Per il ministro del Lavoro il protocollo con le linee guida per lo smart working degli statali va fatto in tempi stretti prima del 31 dicembre, motivo per cui un incontro dovrebbe tenersi già a metà novembre.

Occorre accelerare dal momento che, come ha sottolineato il titolare di via Veneto, sono moltissime le proposte di riordino della disciplina dello smart working per il privati presentate in parlamento e “c’è il rischio di produrre interventi privi di organicità.” Orlando infatti con il protocollo auspica l’intervento normativo, ma che sia frutto dell’interlocuzione con le parti sociali.

Smart working privati: cosa cambia dal 2022

Ma cosa cambierà per lo smart working dal 2022? Prime anticipazioni arriveranno con il prossimo incontro tra Orlando e parti sociali atteso per la metà di novembre.

Gli stessi andranno a discutere, come elencato dal ministro nell’incontro preliminare di ieri, di:

  • orario di lavoro;
  • sicurezza;
  • protezione dei dati;
  • alternanza lavoro in presenza e lavoro da remoto;
  • parità retributiva con il lavoro in modalità ordinaria;
  • bilanciamento tra i tempi di vita e lavoro con particolare attenzione a non penalizzare le donne.

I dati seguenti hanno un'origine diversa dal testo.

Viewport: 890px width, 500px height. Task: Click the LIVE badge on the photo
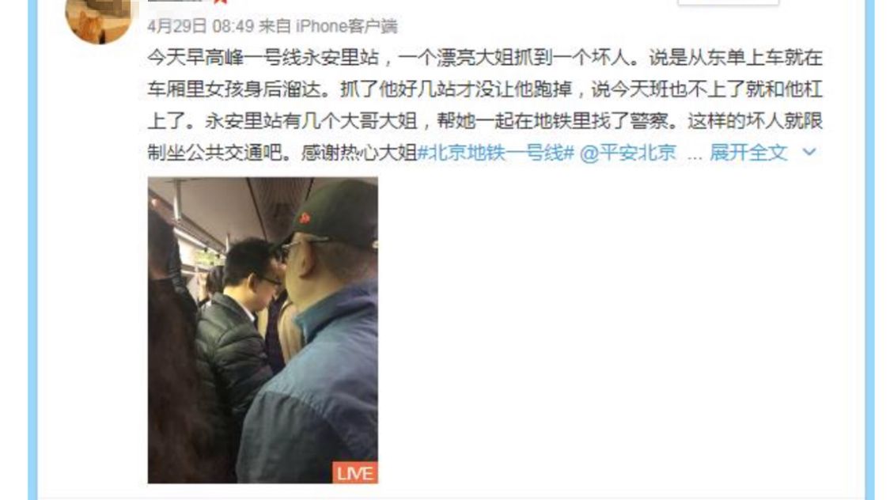pos(354,472)
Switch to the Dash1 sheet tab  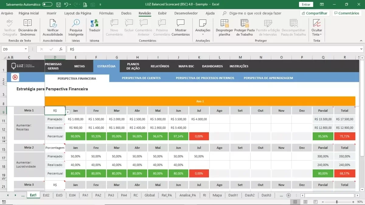click(233, 195)
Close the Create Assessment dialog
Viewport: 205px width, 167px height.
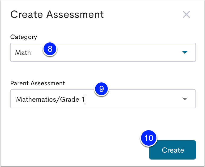point(186,14)
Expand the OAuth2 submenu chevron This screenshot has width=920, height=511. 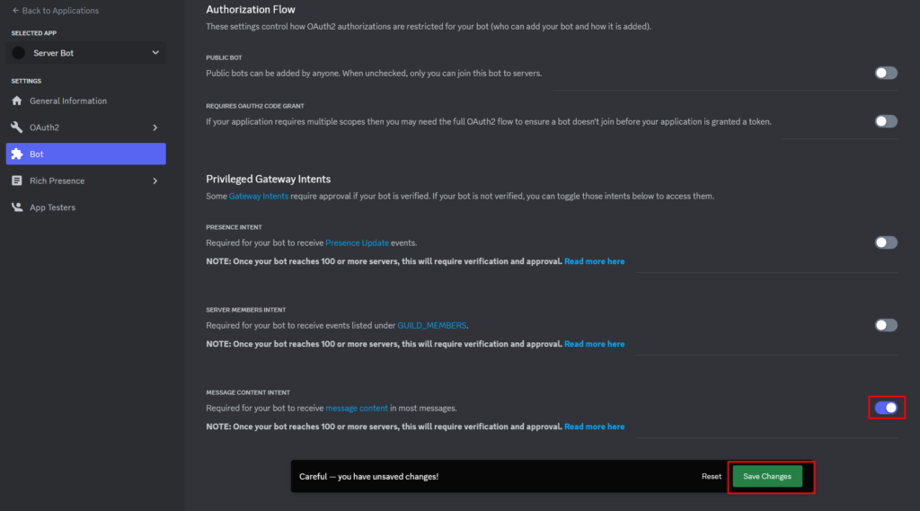tap(155, 128)
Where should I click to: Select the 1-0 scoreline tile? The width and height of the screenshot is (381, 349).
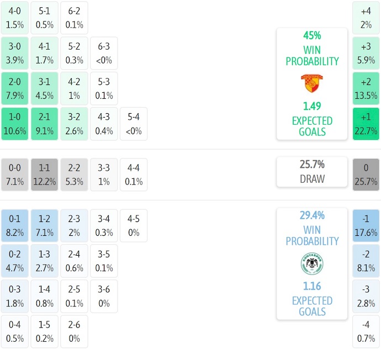[x=14, y=124]
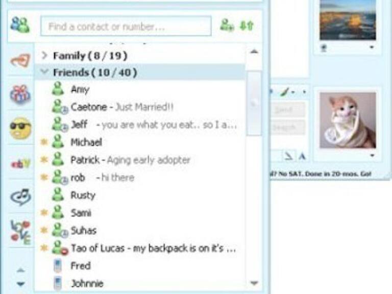This screenshot has width=392, height=294.
Task: Open the eBay sidebar tab
Action: click(20, 164)
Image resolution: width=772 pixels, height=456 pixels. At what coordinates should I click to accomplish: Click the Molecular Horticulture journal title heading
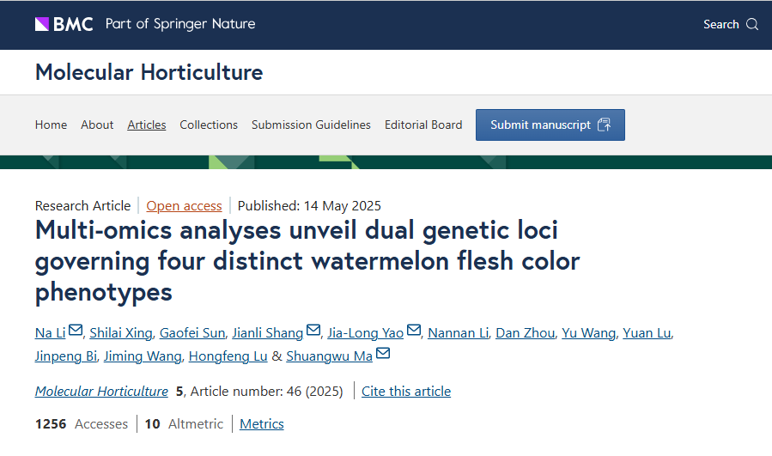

Elemento fondamentale sarà il diritto alla disconnessione andando a definire le fasce orarie in cui il lavoratore del settore privato in smart working diventa reperibile.

Ancora, dovranno essere fornite indicazione sui luoghi in cui svolgere lo smart working, come per esempio negli spazi di coworking.

E proprio su questo ultimo aspetto il ministro Orlando ha sottolineato che si potrebbero indirizzare risorse per “riqualificare ambienti urbani e favorire la transizione ecologica”.

Intanto i sindacati chiedono un accordo triangolare con governo e imprese per dare centralità alla contrattazione collettiva, come emerge dalle parole del leader della Cisl Luigi Sbarra.

I punti per le linee guida dello smart working dei privati dal 2022 su cui si andrà a lavorare ricordano molto quelle per la Pubblica Amministrazione, basandosi difatti sugli stessi diritti e divieti. Per certezze e conferme occorre attendere.